Drew Rosenhaus, the agent for the troubled receiver, sent an e-mail to the NFL's teams earlier this week letting them know that Burress was one of his three clients who wants to be traded, an NFL executive told The Associated Press on Thursday. The person requested anonymity because the e-mail was supposed to remain private.
The Star-Ledger of Newark was the first to have the story, reporting in its Wednesday editions that Rosenhaus' initial e-mail to the teams said that Burress could be acquired through a trade.
However, the NFL executive who asked not to be identified because he had to deal with Rosenhaus, said the initial e-mail said that the agent had three "players DESIRING a trade."
Arizona general manager Rod Graves did not return a telephone call left by The Associated Press at his office.
Giants general manager Jerry Reese refused to comment.
Rosenhaus did not return two telephone calls and an e-mail seeking comment.
Burress' future has been in limbo since he shot himself in the right thigh at a New York City nightclub in late November. He was charged with felony gun possession and is due in court March 31. If convicted, he faces a mandatory minimum sentence of 3½ years in prison.
The 31-year-old also faces a possible suspension by the NFL for violating its personal conduct policy.
The Giants, who signed Burress to a five-year, $35 million contract in September, have left the door open for Burress to return.

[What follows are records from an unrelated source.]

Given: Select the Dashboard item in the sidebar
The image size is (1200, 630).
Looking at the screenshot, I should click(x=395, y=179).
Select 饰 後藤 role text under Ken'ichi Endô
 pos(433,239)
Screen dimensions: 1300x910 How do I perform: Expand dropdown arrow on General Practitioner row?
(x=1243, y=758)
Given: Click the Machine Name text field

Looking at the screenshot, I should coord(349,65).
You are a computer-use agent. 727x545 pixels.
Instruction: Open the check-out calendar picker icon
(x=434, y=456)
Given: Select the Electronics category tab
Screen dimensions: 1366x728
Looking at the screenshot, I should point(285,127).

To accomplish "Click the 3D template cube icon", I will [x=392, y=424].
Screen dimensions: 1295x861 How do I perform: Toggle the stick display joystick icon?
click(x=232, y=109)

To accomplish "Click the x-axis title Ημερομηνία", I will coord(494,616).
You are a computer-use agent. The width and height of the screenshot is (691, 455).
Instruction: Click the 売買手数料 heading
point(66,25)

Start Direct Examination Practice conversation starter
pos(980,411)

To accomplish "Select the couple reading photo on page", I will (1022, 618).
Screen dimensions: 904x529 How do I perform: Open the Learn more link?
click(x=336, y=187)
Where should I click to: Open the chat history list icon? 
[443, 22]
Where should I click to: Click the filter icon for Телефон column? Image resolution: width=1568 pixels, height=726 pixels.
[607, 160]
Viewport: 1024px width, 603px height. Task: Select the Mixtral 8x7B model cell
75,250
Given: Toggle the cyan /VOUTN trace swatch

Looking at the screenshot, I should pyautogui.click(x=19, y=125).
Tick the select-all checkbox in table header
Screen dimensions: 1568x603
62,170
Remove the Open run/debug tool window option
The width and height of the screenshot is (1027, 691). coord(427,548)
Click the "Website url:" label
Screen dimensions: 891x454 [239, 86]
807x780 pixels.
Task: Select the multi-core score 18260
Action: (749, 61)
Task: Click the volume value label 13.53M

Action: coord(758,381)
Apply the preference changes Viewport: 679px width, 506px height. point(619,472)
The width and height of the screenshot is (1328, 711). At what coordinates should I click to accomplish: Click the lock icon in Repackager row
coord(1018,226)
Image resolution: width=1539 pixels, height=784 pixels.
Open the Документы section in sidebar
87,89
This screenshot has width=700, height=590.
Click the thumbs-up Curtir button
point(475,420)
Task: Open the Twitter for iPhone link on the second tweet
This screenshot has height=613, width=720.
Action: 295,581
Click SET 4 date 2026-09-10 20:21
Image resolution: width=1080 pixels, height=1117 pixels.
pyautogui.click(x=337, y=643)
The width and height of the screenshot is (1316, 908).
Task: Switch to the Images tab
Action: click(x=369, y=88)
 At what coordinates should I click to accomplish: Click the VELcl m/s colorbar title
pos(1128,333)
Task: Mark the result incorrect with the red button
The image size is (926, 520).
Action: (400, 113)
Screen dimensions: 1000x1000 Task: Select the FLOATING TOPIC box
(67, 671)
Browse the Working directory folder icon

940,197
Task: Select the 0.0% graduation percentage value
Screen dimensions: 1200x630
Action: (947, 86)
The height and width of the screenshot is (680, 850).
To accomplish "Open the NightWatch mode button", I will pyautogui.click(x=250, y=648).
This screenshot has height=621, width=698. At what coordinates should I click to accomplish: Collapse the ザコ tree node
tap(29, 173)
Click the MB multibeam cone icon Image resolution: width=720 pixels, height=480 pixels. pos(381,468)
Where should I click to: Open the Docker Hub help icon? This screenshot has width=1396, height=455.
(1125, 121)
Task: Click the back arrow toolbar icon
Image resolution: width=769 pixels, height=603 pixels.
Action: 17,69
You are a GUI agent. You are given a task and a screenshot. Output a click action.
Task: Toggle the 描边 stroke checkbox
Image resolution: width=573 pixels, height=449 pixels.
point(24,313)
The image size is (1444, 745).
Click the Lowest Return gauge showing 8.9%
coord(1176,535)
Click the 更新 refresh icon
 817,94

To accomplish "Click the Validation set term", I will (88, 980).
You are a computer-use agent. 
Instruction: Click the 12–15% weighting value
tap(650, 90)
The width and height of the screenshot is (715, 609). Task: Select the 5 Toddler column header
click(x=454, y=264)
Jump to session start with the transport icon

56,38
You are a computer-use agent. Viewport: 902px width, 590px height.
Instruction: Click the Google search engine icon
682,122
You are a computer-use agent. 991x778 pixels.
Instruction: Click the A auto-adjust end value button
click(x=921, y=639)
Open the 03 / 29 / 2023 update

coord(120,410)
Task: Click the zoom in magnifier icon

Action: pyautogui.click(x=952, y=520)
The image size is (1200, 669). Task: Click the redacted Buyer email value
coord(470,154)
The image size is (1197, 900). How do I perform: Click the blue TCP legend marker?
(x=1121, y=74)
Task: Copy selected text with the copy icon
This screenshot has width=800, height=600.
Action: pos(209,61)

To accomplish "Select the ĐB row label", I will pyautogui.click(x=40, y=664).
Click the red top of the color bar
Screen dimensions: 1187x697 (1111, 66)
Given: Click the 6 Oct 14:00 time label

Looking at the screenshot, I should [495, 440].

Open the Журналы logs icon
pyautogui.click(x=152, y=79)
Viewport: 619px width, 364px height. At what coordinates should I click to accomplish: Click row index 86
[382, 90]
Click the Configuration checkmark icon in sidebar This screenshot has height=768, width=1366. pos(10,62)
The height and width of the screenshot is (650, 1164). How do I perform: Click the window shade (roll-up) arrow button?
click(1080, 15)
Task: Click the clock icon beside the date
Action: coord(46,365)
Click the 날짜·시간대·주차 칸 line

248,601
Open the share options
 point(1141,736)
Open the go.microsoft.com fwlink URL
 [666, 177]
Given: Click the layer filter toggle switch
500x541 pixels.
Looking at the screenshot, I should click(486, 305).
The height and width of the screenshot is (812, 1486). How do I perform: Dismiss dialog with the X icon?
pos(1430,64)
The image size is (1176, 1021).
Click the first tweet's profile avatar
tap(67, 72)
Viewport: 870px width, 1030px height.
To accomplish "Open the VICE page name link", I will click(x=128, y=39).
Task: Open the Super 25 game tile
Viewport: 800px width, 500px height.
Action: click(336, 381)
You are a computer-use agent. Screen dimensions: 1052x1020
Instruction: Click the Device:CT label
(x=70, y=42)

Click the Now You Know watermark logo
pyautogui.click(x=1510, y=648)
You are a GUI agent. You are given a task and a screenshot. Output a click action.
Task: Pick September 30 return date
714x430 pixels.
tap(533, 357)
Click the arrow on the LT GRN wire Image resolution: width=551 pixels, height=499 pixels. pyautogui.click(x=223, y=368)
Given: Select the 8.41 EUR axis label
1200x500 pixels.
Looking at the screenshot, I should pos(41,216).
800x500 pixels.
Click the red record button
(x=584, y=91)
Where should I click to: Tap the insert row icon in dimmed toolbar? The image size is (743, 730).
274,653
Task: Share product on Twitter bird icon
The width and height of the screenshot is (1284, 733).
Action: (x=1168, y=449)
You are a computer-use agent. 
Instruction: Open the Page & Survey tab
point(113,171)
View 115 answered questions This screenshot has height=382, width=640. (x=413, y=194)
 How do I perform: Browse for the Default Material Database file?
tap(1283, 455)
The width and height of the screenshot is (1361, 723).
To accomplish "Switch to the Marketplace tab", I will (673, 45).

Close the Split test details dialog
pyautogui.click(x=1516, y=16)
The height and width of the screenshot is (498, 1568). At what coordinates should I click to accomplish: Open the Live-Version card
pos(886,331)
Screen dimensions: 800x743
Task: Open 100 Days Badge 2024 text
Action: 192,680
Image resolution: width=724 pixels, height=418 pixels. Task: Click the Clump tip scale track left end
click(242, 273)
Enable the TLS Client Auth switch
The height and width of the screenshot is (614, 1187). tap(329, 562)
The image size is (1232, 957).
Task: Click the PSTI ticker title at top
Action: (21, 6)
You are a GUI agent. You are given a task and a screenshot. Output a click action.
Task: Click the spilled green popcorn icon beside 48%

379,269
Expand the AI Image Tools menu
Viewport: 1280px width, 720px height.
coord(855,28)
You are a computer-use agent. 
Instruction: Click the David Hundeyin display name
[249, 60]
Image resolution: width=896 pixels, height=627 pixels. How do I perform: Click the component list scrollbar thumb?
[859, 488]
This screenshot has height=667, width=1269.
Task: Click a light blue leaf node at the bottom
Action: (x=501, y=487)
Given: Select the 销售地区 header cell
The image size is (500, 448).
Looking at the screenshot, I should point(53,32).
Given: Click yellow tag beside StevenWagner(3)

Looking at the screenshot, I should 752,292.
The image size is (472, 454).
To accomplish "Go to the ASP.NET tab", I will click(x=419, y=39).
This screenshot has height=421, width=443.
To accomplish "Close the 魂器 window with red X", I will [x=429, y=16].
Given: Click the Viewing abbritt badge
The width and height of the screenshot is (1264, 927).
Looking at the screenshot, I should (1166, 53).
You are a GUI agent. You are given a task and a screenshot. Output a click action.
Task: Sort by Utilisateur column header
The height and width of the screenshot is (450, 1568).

An unidentified source told the Star-Ledger that Rosenhaus did not have the Giants' permission to solicit trade inquiries, and that the Giants were furious when they learned about the e-mail.
The report said assistant general manager Kevin Abrams informed the other clubs that Rosenhaus was not acting on behalf of the Giants.
Rosenhaus eventually sent out a second e-mail admitting as much, the newspaper reported.
The NFL Players Association has filed two grievances against the Giants on behalf of Burress, who caught the game-winning touchdown pass in the Giants' Super Bowl win a year ago against New England.
The team withheld a $1 million portion of a signing bonus after suspending Burress for the final four weeks of the season for conduct detrimental to the team in the wake of the shooting.
The union filed briefs on that grievance with Special Master Stephen B. Burbank of Philadelphia last week.
The other grievance involves an attempt to recover fines and lost wages resulting from his suspension, and to protect Burress' potential future earnings.